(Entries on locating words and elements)
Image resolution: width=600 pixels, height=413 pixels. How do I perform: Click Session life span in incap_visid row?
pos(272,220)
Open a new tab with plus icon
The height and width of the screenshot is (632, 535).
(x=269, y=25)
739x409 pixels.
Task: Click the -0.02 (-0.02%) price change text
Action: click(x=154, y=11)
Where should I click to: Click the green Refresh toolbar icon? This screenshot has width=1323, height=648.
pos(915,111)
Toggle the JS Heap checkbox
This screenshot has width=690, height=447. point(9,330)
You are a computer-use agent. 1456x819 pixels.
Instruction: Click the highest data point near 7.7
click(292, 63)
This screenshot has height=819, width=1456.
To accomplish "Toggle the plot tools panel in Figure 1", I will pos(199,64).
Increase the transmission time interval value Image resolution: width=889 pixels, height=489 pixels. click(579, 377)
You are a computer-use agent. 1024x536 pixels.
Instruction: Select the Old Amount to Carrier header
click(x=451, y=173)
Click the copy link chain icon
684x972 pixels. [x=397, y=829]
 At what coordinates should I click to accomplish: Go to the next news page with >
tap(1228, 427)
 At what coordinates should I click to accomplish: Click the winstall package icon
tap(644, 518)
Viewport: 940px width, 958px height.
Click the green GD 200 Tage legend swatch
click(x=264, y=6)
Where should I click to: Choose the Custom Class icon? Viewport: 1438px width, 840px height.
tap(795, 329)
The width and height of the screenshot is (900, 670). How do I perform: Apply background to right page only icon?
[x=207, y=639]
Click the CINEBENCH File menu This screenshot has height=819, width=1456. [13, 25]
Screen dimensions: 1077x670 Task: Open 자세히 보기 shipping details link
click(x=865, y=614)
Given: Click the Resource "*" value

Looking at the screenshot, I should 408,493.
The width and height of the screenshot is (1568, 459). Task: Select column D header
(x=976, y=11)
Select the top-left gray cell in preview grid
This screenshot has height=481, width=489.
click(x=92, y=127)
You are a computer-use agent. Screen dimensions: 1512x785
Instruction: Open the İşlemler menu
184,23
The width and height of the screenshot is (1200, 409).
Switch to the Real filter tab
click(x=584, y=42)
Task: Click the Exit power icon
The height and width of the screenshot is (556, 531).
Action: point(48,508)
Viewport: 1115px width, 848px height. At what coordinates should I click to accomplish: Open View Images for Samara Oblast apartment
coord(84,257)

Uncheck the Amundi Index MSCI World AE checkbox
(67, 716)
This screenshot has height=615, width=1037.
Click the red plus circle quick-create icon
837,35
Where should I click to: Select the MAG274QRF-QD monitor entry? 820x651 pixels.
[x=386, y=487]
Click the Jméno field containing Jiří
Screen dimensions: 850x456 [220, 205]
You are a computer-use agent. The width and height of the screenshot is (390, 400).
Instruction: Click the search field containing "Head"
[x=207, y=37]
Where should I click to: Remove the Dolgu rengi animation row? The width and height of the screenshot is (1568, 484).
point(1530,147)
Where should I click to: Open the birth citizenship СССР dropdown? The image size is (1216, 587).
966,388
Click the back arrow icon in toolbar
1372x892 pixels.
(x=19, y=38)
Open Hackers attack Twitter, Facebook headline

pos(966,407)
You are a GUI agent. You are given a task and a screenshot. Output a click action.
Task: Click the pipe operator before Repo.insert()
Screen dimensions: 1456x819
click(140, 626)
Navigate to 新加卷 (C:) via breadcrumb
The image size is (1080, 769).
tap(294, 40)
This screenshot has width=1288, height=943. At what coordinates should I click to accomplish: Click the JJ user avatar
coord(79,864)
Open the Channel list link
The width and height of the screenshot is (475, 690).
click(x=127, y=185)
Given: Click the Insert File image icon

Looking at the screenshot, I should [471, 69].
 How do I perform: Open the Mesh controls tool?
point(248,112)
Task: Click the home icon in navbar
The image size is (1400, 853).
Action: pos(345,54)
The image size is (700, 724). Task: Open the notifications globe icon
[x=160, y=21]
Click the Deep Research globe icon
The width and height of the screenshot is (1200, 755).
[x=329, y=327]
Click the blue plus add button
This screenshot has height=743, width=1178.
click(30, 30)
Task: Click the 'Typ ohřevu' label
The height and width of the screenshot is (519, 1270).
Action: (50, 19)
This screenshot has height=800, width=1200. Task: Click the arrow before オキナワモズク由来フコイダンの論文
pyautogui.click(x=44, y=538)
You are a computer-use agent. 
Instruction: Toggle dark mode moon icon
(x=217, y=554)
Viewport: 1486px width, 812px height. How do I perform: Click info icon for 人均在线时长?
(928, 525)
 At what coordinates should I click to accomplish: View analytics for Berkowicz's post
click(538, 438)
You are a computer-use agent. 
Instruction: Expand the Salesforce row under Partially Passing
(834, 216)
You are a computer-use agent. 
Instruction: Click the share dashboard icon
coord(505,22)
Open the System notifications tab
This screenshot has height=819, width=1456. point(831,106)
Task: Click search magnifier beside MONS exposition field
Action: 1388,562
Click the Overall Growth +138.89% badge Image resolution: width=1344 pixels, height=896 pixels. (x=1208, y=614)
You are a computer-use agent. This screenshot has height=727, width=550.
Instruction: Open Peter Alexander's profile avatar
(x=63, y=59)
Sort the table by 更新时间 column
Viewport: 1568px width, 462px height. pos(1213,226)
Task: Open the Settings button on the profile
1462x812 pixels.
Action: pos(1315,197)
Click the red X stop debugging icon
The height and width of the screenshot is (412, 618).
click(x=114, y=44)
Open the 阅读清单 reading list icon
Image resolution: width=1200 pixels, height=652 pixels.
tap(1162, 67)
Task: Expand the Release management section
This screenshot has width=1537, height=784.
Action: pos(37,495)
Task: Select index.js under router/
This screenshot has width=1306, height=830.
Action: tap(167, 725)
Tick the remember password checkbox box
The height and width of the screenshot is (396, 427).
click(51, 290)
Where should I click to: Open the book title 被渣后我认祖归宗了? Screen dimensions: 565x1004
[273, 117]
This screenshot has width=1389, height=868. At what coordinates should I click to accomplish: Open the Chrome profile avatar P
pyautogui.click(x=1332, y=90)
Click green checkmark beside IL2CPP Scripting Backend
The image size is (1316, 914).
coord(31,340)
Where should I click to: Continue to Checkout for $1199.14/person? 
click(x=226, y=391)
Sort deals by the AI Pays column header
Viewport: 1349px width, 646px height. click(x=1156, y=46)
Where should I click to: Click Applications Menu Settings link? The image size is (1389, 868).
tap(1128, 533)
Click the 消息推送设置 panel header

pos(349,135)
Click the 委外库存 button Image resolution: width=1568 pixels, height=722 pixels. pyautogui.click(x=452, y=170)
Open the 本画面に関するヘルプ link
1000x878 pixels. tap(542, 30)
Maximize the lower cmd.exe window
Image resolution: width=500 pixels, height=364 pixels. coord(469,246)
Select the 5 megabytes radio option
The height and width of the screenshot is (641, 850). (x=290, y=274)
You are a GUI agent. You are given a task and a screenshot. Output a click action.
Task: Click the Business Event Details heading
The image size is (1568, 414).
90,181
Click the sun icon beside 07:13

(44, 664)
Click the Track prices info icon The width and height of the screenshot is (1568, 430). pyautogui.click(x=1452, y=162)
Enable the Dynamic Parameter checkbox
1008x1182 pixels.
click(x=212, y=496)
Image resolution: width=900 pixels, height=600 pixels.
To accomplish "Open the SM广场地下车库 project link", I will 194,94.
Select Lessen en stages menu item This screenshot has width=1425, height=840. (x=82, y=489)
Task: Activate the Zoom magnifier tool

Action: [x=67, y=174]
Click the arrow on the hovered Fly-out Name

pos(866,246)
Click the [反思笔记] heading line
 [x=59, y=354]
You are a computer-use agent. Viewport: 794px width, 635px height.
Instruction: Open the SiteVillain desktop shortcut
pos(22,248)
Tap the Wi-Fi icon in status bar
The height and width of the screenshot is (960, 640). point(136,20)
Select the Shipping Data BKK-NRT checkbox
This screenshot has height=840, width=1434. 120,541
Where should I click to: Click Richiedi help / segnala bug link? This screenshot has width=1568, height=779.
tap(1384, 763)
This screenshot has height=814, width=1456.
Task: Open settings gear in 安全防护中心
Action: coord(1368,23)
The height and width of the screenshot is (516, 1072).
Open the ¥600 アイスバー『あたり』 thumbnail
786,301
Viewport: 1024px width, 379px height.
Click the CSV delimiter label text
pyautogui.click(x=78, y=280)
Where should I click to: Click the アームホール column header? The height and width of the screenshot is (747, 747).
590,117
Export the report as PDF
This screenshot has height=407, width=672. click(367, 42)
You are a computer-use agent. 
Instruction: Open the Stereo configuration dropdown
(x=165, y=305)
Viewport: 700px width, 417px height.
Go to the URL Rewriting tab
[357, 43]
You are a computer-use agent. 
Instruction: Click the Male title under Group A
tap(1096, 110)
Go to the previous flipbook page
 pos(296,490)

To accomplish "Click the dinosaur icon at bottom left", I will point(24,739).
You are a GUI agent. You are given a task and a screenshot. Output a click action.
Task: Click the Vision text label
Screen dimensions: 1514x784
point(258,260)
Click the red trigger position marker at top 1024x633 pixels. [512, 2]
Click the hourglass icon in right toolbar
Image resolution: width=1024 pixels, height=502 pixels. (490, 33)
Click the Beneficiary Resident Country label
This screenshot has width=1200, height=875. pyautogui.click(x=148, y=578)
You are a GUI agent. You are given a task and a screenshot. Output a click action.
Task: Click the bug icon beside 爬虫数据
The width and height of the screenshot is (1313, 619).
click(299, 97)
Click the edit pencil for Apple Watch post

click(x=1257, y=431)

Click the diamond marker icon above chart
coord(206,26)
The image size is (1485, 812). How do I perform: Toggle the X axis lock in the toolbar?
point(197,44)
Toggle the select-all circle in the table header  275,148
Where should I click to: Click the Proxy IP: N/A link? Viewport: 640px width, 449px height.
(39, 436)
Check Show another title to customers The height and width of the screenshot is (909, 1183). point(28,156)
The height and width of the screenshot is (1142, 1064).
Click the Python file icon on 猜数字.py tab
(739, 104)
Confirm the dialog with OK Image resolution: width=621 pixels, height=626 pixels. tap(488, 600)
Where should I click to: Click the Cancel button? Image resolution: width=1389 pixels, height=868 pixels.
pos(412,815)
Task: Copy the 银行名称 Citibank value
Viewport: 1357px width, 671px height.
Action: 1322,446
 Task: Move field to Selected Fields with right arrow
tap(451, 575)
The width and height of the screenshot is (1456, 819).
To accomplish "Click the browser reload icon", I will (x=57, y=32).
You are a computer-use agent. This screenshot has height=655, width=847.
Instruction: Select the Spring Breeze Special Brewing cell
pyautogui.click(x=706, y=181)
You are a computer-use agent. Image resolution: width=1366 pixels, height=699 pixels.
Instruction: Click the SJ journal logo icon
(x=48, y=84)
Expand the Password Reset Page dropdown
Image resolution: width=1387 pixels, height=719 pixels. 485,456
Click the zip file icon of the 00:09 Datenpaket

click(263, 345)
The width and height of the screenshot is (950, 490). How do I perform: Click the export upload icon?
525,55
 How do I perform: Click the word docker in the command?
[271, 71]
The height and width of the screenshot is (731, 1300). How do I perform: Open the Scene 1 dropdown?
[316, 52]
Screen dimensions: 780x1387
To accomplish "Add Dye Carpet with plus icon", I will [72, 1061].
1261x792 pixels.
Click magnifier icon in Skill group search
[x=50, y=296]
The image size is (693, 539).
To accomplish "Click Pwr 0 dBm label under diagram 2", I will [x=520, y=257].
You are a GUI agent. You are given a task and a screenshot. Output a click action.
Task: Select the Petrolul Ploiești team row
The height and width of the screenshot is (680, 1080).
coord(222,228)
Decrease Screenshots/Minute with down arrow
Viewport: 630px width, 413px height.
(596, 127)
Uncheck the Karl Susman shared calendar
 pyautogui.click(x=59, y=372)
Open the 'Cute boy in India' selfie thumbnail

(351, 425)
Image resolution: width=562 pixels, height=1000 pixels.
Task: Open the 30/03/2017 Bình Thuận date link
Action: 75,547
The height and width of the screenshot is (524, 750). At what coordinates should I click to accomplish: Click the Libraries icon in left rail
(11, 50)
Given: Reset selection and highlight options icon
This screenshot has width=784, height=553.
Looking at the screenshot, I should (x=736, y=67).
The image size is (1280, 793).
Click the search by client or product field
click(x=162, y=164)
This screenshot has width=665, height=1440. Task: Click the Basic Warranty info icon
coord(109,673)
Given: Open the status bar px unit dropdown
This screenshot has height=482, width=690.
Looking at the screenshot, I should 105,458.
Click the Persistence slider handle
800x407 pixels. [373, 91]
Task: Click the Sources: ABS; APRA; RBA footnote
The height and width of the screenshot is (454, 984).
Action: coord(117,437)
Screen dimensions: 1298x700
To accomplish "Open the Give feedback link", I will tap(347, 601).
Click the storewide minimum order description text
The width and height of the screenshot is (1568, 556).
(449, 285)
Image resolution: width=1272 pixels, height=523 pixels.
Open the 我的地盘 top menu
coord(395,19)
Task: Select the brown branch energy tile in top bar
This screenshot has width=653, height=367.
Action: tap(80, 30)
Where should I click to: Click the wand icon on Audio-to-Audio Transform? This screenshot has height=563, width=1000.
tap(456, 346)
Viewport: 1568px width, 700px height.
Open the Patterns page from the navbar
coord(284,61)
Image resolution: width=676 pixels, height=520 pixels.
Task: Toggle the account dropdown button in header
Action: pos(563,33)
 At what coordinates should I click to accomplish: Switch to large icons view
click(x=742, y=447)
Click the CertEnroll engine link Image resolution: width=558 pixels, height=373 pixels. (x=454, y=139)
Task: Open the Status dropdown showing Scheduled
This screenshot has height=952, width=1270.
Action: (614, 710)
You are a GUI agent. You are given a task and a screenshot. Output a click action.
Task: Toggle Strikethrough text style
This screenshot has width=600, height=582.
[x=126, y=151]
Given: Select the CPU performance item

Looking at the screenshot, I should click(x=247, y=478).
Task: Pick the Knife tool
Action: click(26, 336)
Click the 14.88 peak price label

#### [SET PROBLEM]
Reproduce the entries above verbatim, from the line containing "Viewport: 1115px width, 848px" through the line containing "[x=386, y=487]", including both of those lines.

#### [EXERCISE ANSWER]
Viewport: 1115px width, 848px height. At what coordinates should I click to accomplish: Open View Images for Samara Oblast apartment
coord(84,257)

Uncheck the Amundi Index MSCI World AE checkbox
(67, 716)
This screenshot has height=615, width=1037.
Click the red plus circle quick-create icon
837,35
Where should I click to: Select the MAG274QRF-QD monitor entry? 820x651 pixels.
[x=386, y=487]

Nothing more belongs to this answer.